___ EXERCISE INPUTS ___

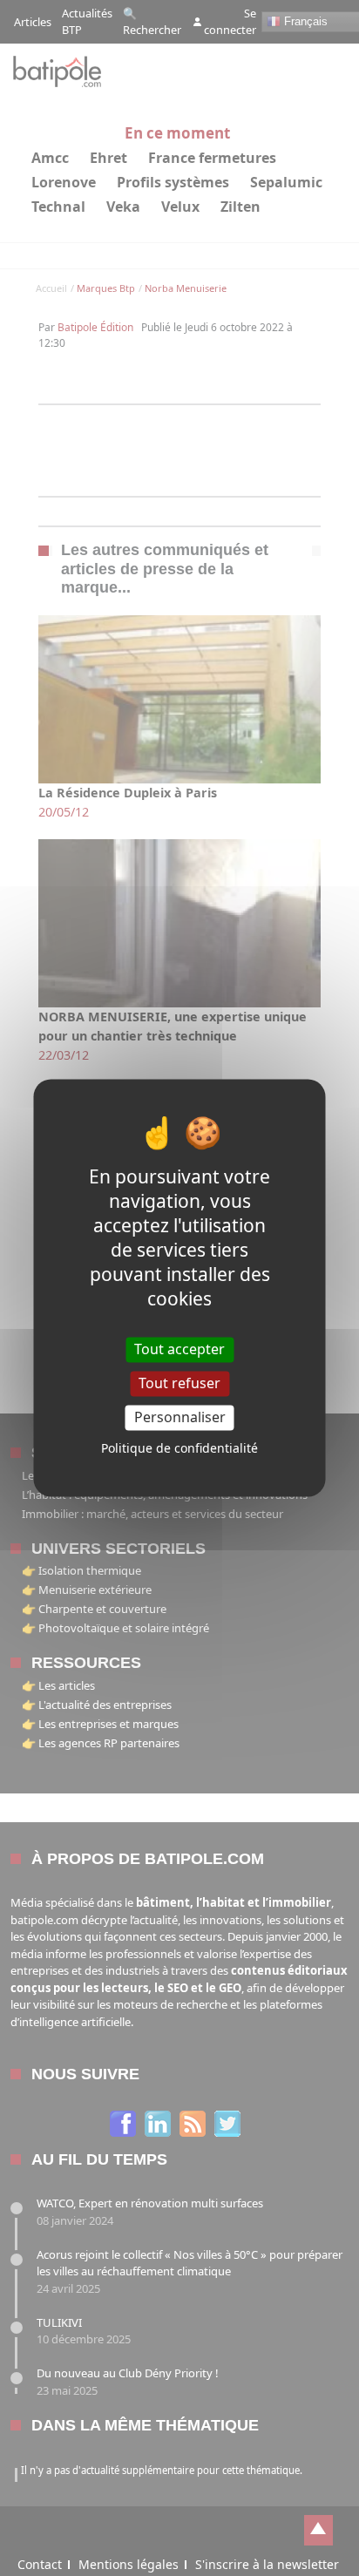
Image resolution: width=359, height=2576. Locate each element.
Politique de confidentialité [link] (179, 1449)
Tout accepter (179, 1349)
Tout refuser (179, 1383)
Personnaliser (180, 1417)
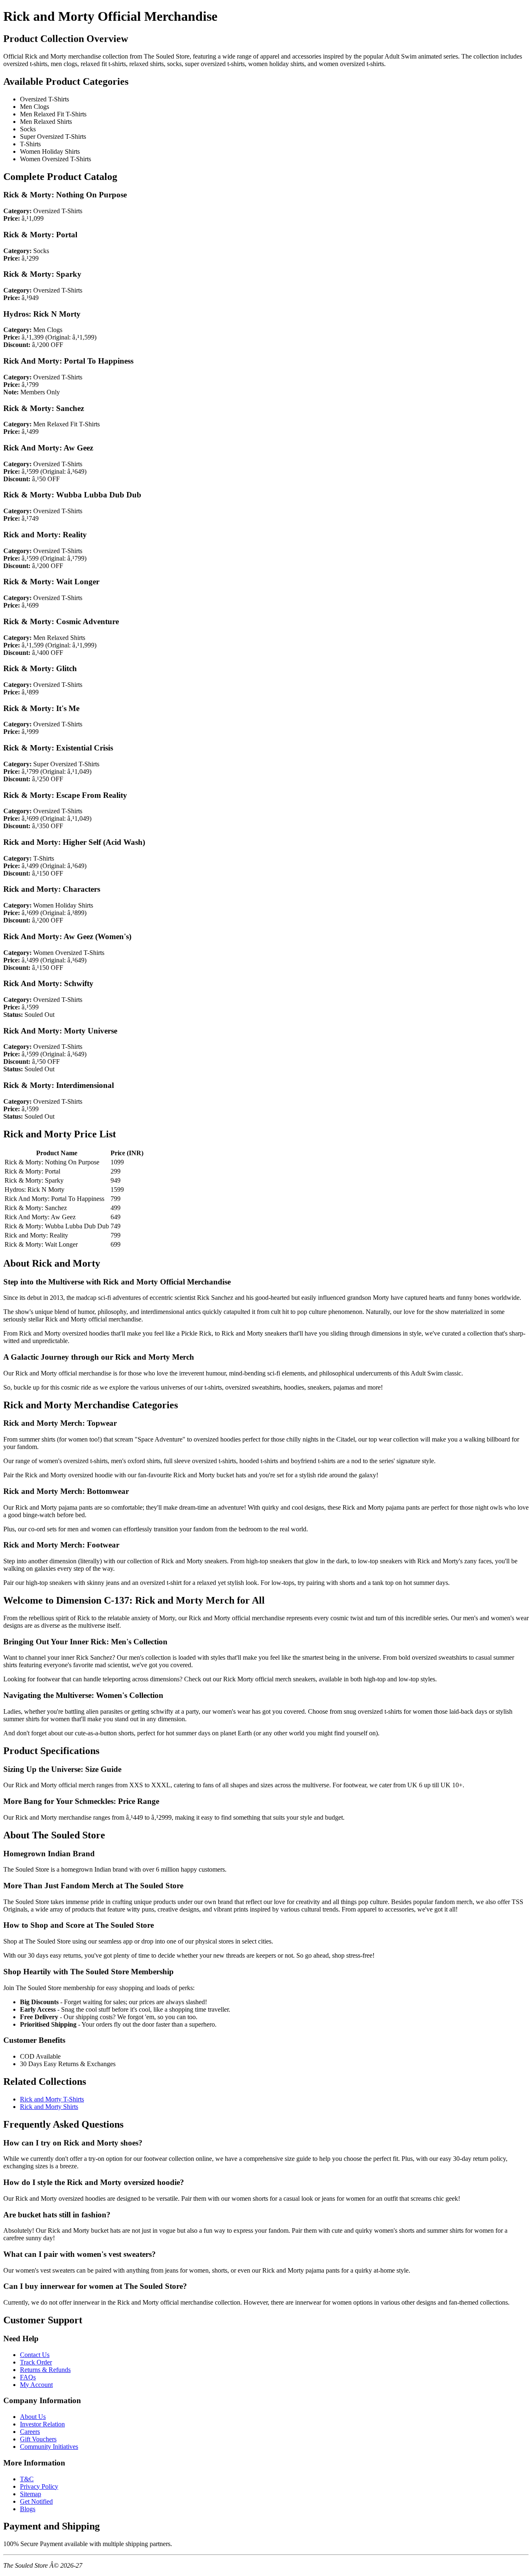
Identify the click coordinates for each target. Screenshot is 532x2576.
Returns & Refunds (45, 2369)
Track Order (36, 2362)
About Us (33, 2416)
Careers (30, 2431)
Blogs (27, 2508)
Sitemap (30, 2493)
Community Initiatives (49, 2446)
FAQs (28, 2377)
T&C (27, 2479)
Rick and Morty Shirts (49, 2106)
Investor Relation (42, 2424)
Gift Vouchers (38, 2439)
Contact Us (34, 2354)
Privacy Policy (39, 2486)
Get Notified (36, 2501)
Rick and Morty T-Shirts (52, 2099)
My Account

___

## DIRECTIONS FOR THIS TASK
Write out, word for word, every line from the one containing "Investor Relation (42, 2424)" through the last line of the records above.

## RESPONSE TO THE TASK
Investor Relation (42, 2424)
Gift Vouchers (38, 2439)
Contact Us (34, 2354)
Privacy Policy (39, 2486)
Get Notified (36, 2501)
Rick and Morty T-Shirts (52, 2099)
My Account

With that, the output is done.